▶ _Records for the task_:

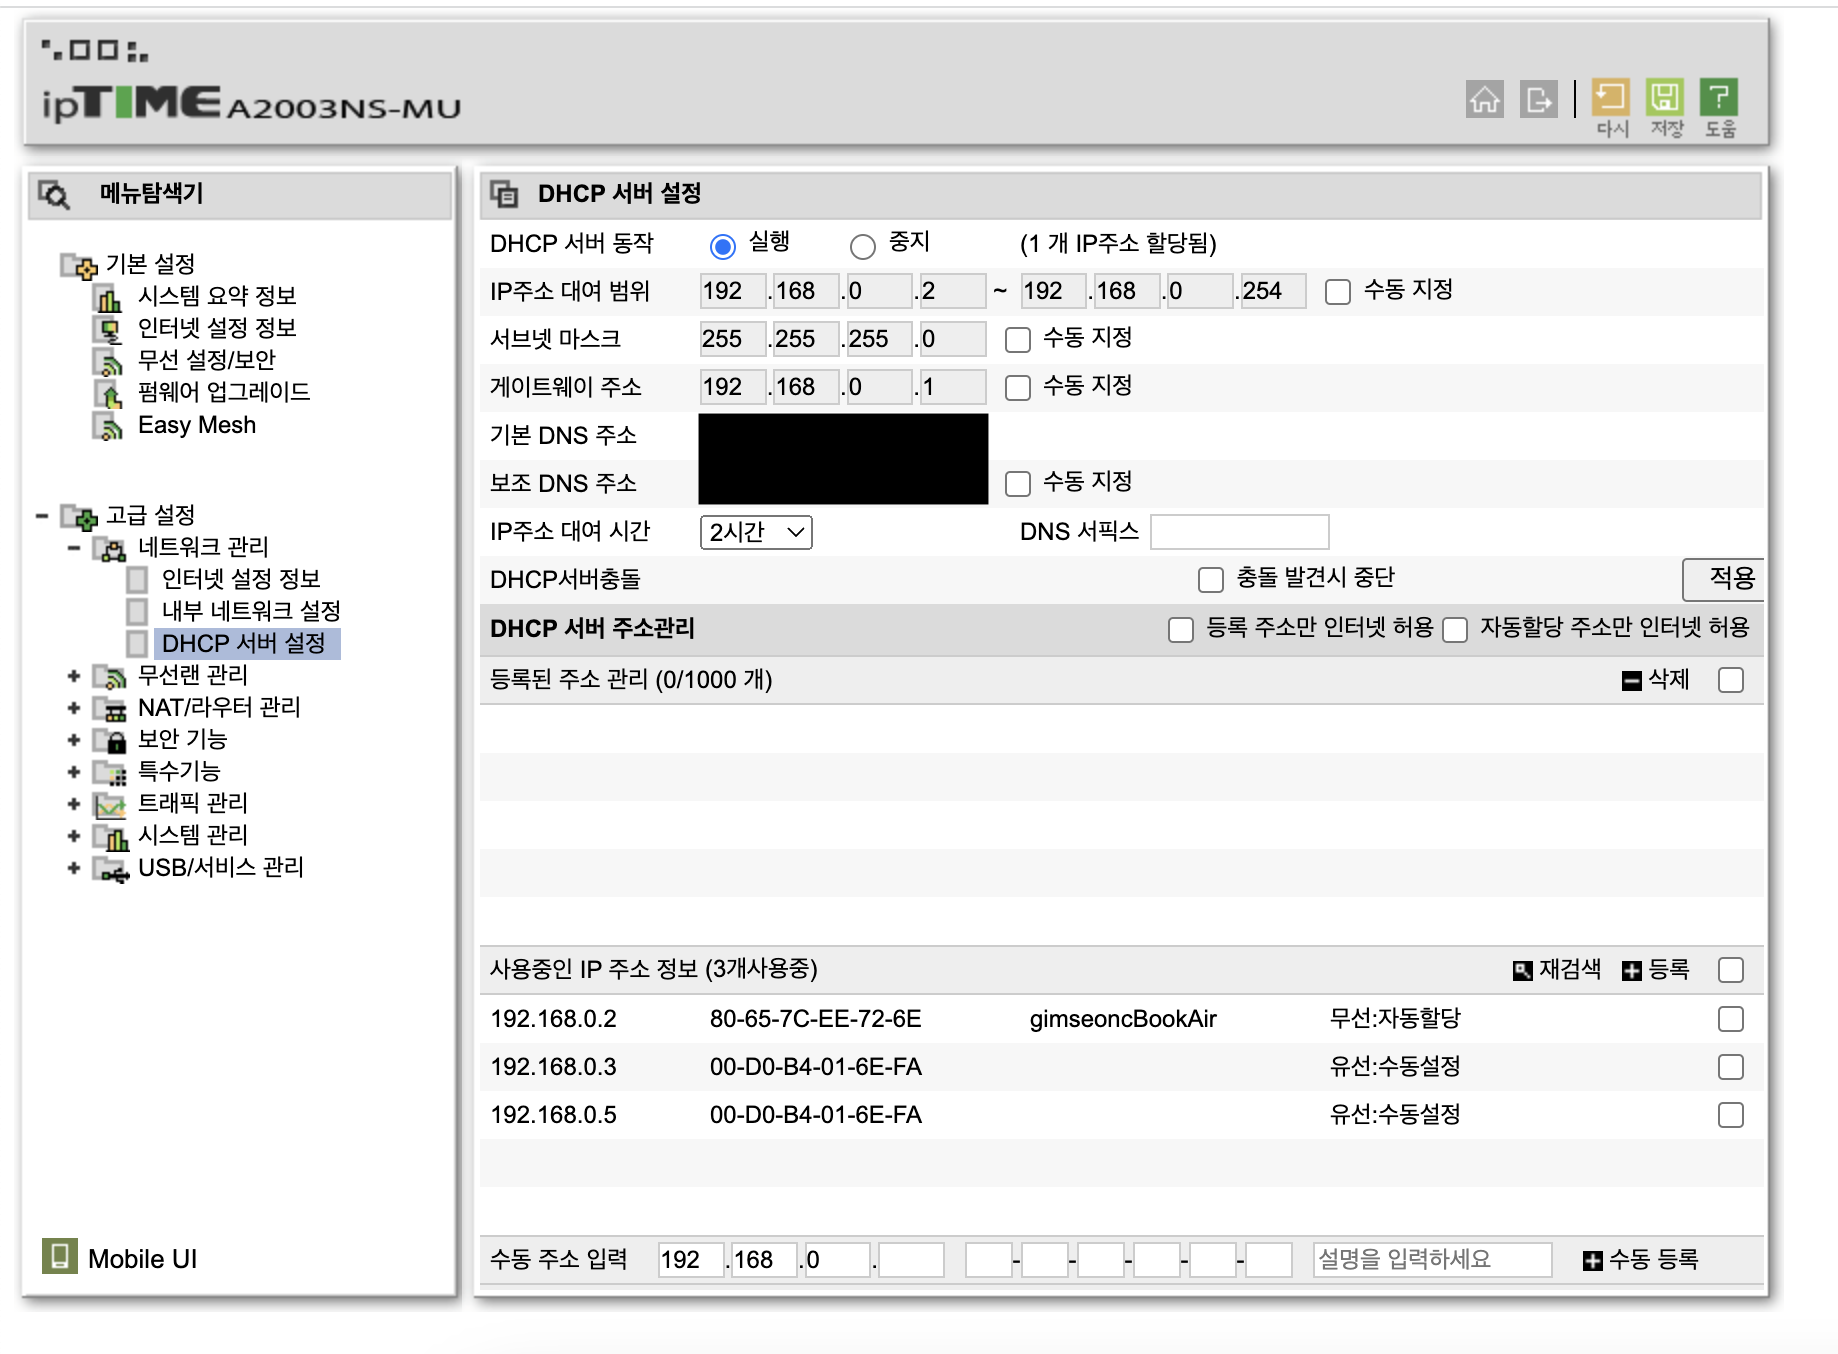
Task: Collapse the 네트워크 관리 tree section
Action: (73, 546)
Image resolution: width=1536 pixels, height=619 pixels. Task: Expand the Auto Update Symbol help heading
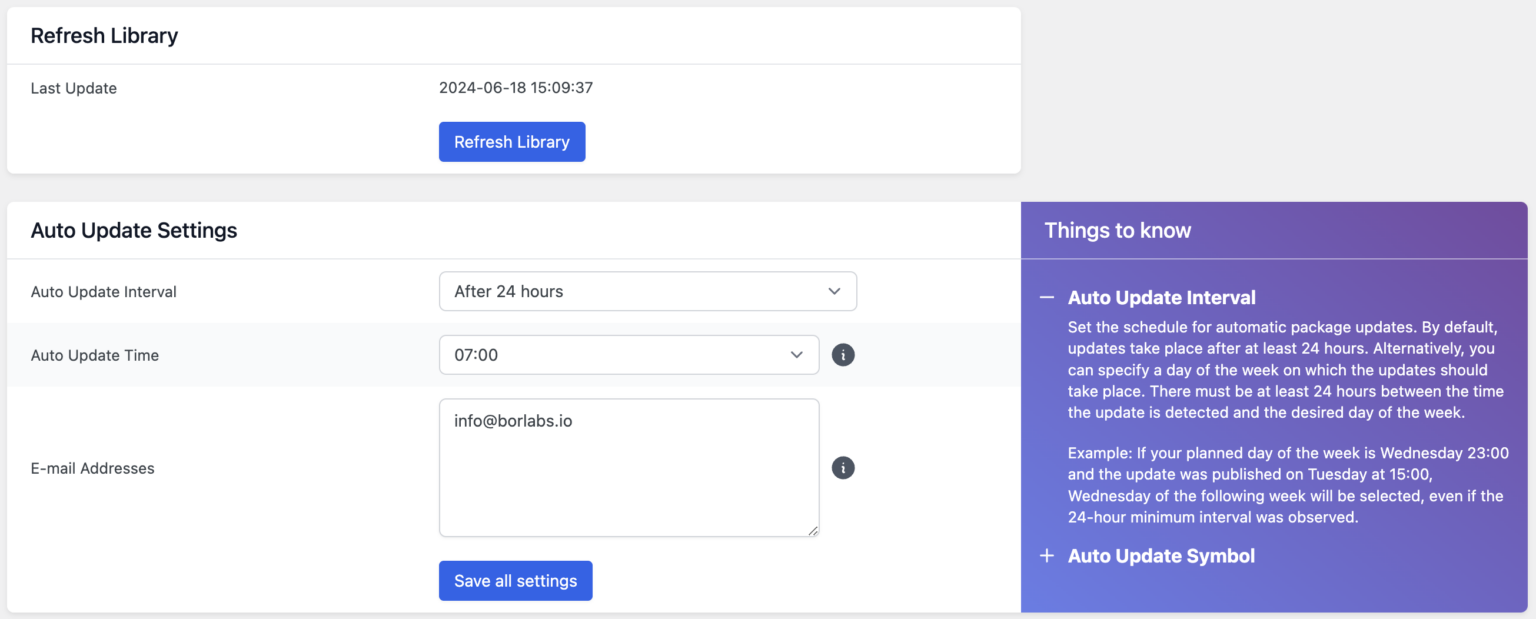[x=1161, y=556]
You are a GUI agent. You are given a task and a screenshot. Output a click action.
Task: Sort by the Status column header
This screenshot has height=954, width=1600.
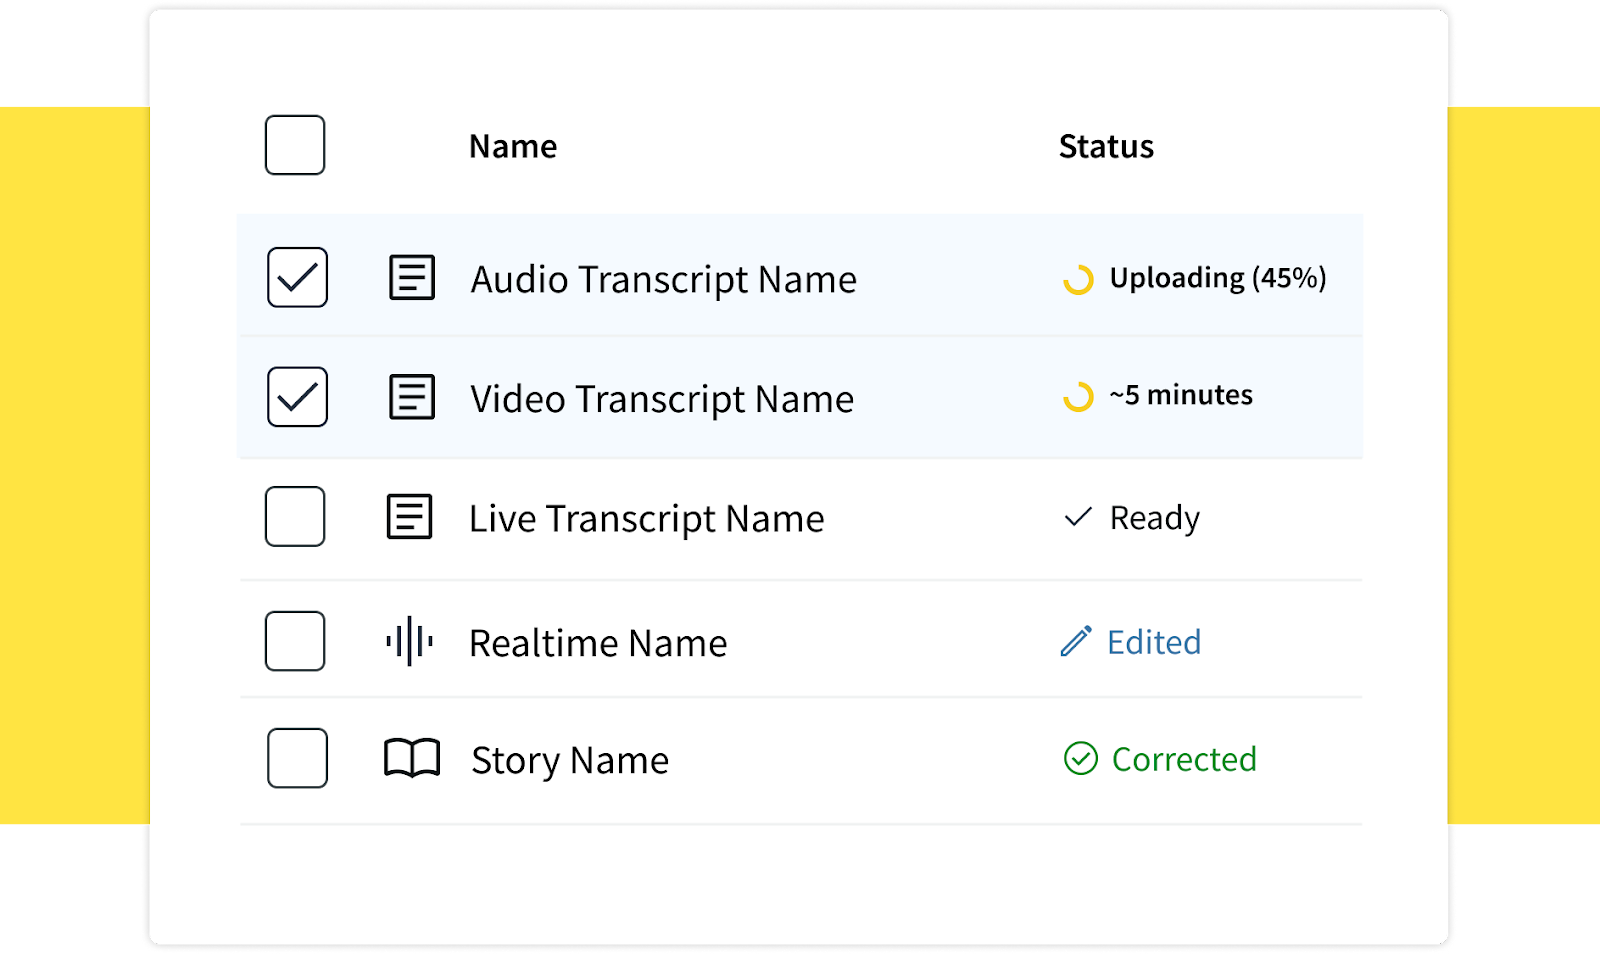(1106, 147)
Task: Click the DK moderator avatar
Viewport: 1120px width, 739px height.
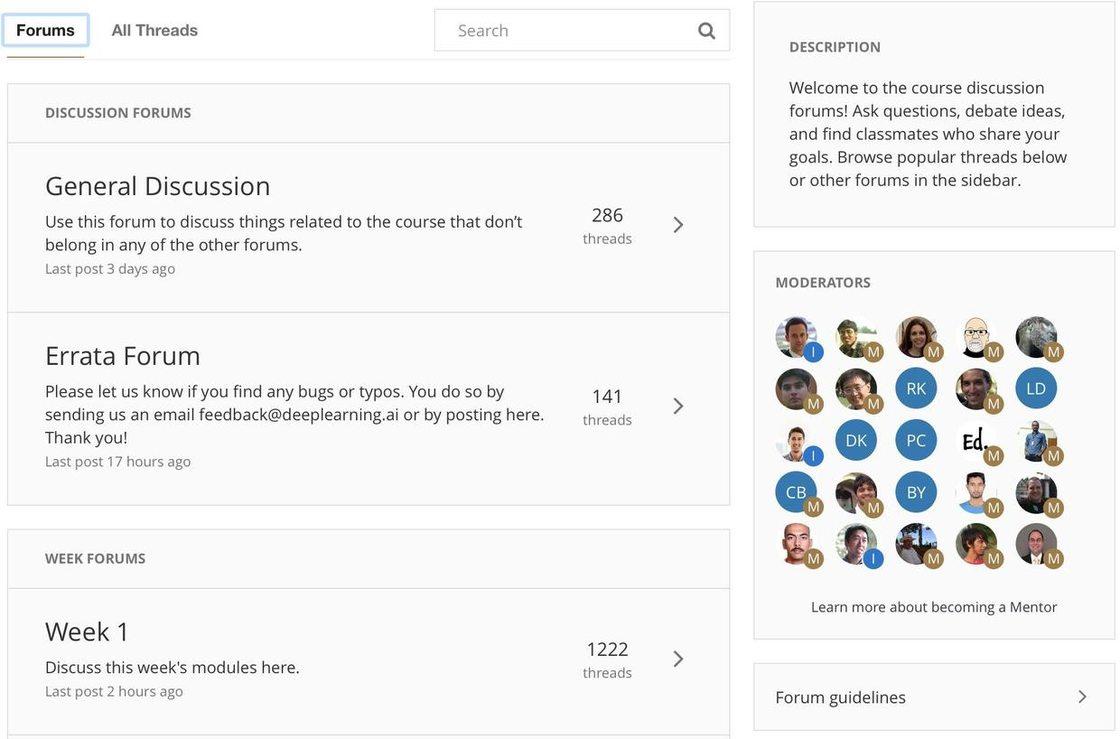Action: point(856,440)
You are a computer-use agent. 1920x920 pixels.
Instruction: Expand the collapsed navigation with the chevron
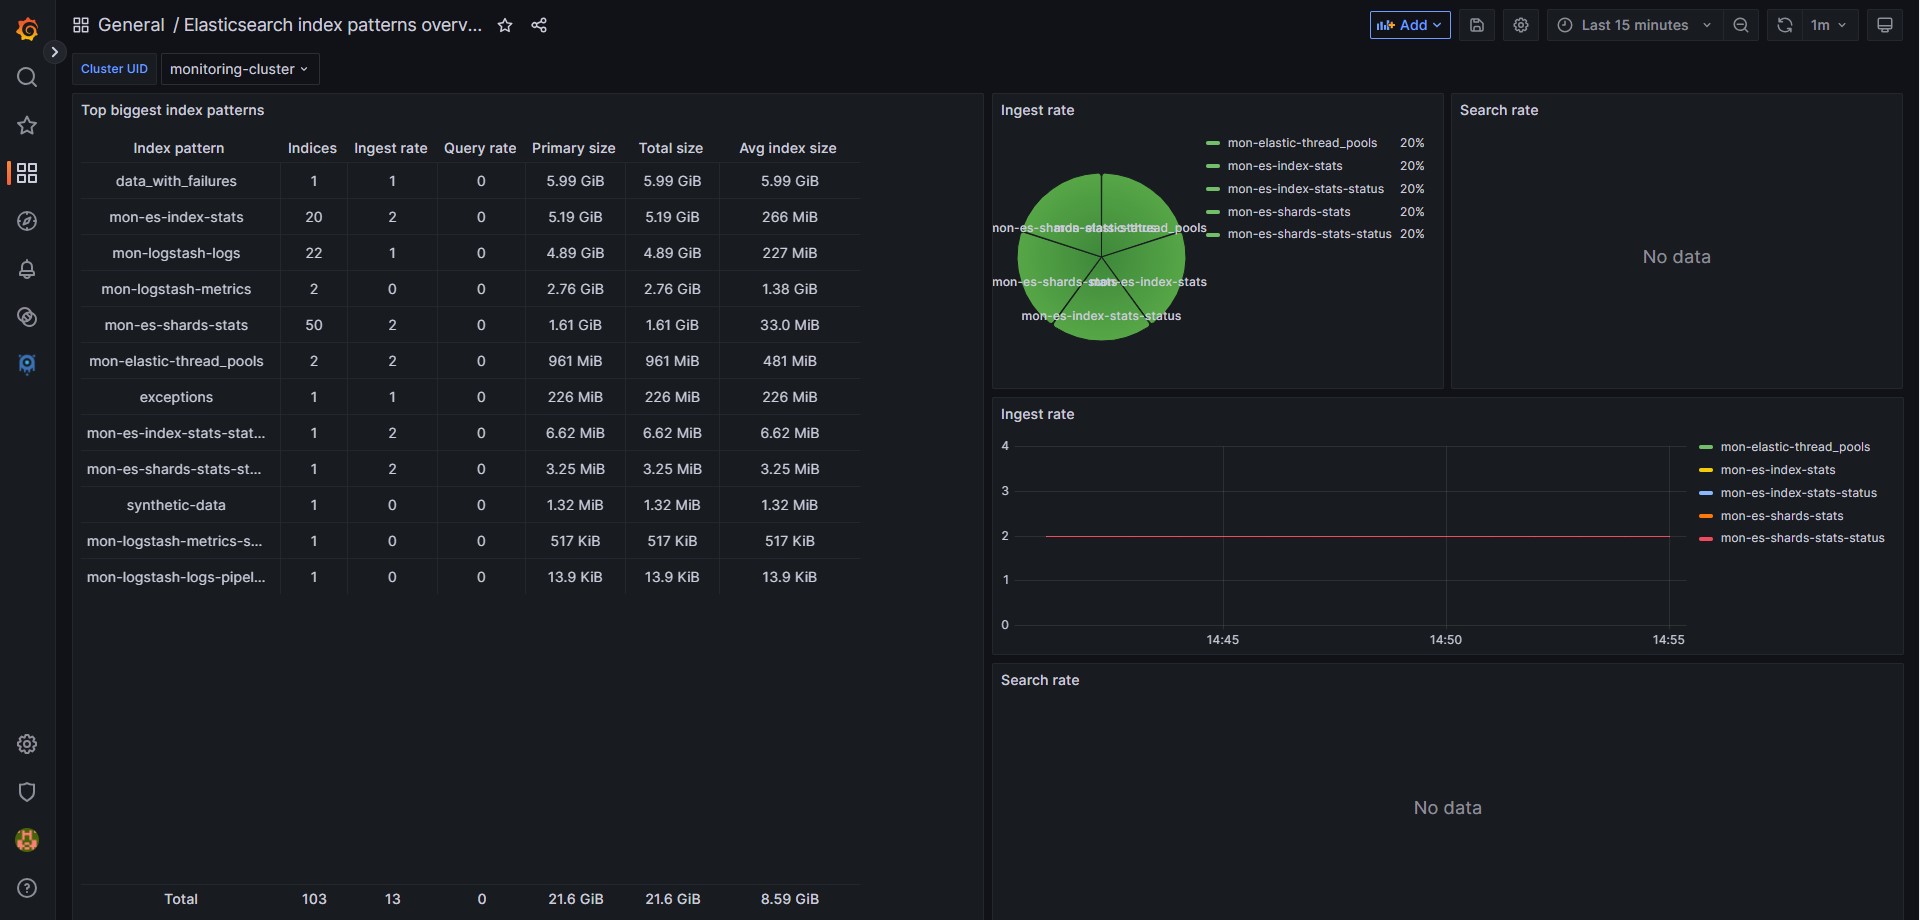[55, 52]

▶ _Task description_:
Reproduce all of the lines above word for word, leaving out the pictures.

▶ _Task response_:
Task: Collapse the 네트워크 관리 tree section
Action: (73, 546)
Image resolution: width=1536 pixels, height=619 pixels. Task: Expand the Auto Update Symbol help heading
[x=1161, y=556]
You are a GUI agent. You are given a task and a screenshot. Output a click action.
Task: Sort by the Status column header
This screenshot has height=954, width=1600.
(1106, 147)
Task: Click the DK moderator avatar
Viewport: 1120px width, 739px height.
Action: point(856,440)
You are a computer-use agent. 1920x920 pixels.
Instruction: Expand the collapsed navigation with the chevron
[55, 52]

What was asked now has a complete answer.